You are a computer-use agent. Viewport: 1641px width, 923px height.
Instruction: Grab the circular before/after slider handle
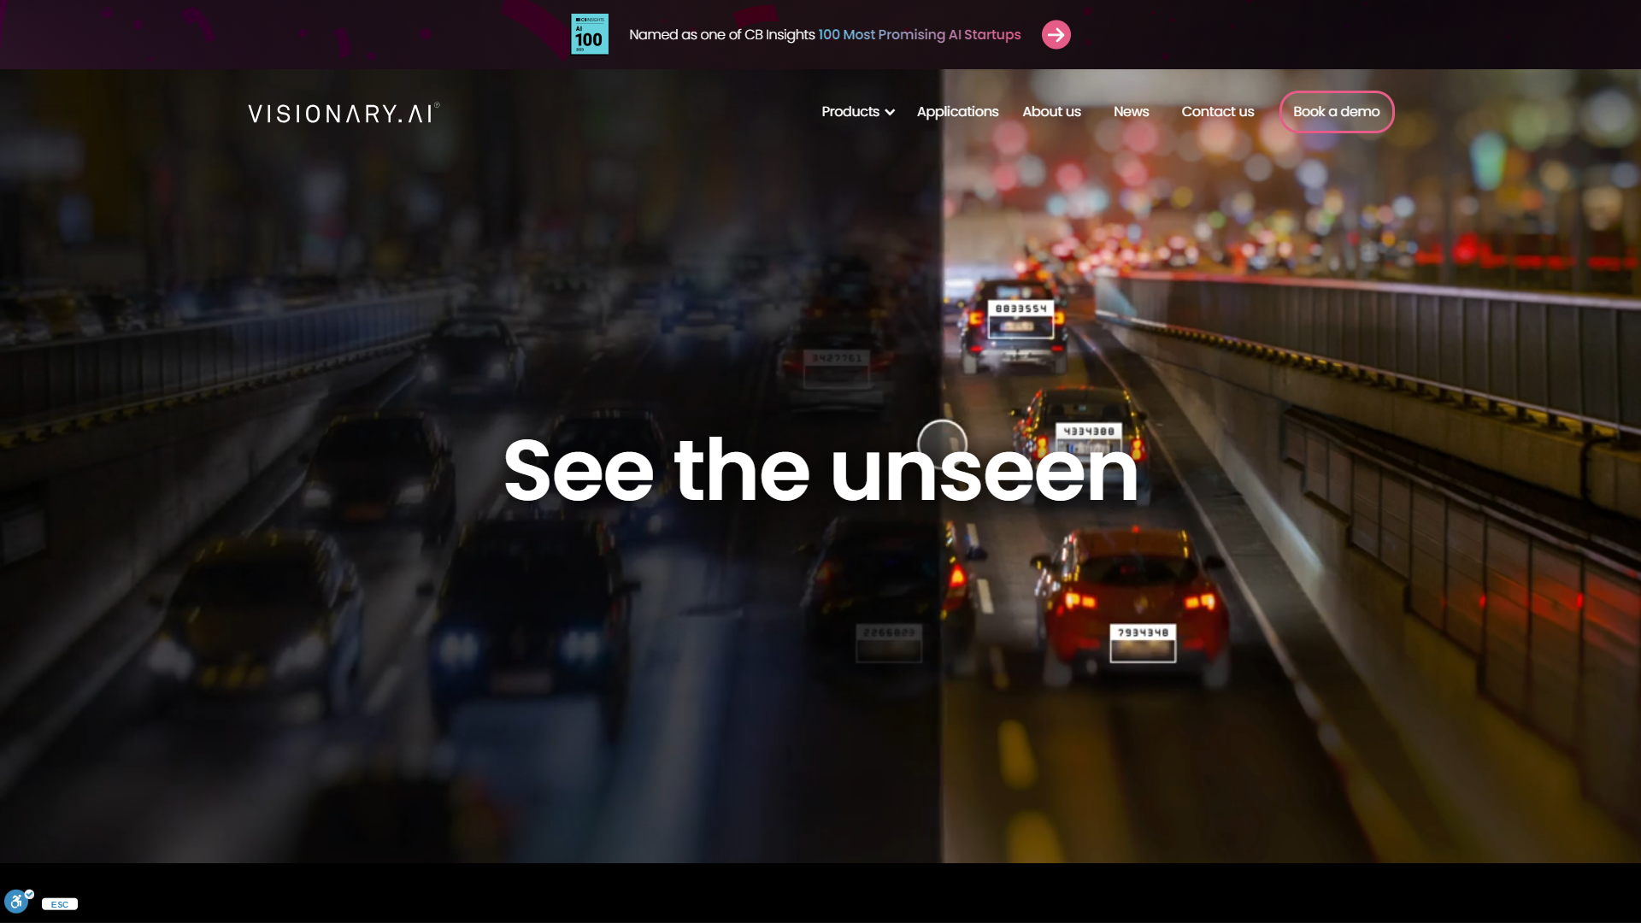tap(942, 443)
* * *
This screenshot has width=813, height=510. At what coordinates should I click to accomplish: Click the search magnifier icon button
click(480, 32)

[WHAT TO DO]:
Copy out the rows exactly, starting at the line that contains "This screenshot has" and ending at the line that contains "click(480, 32)", with both of those lines included.

[SOLUTION]:
This screenshot has width=813, height=510. At what coordinates should I click to accomplish: Click the search magnifier icon button
click(480, 32)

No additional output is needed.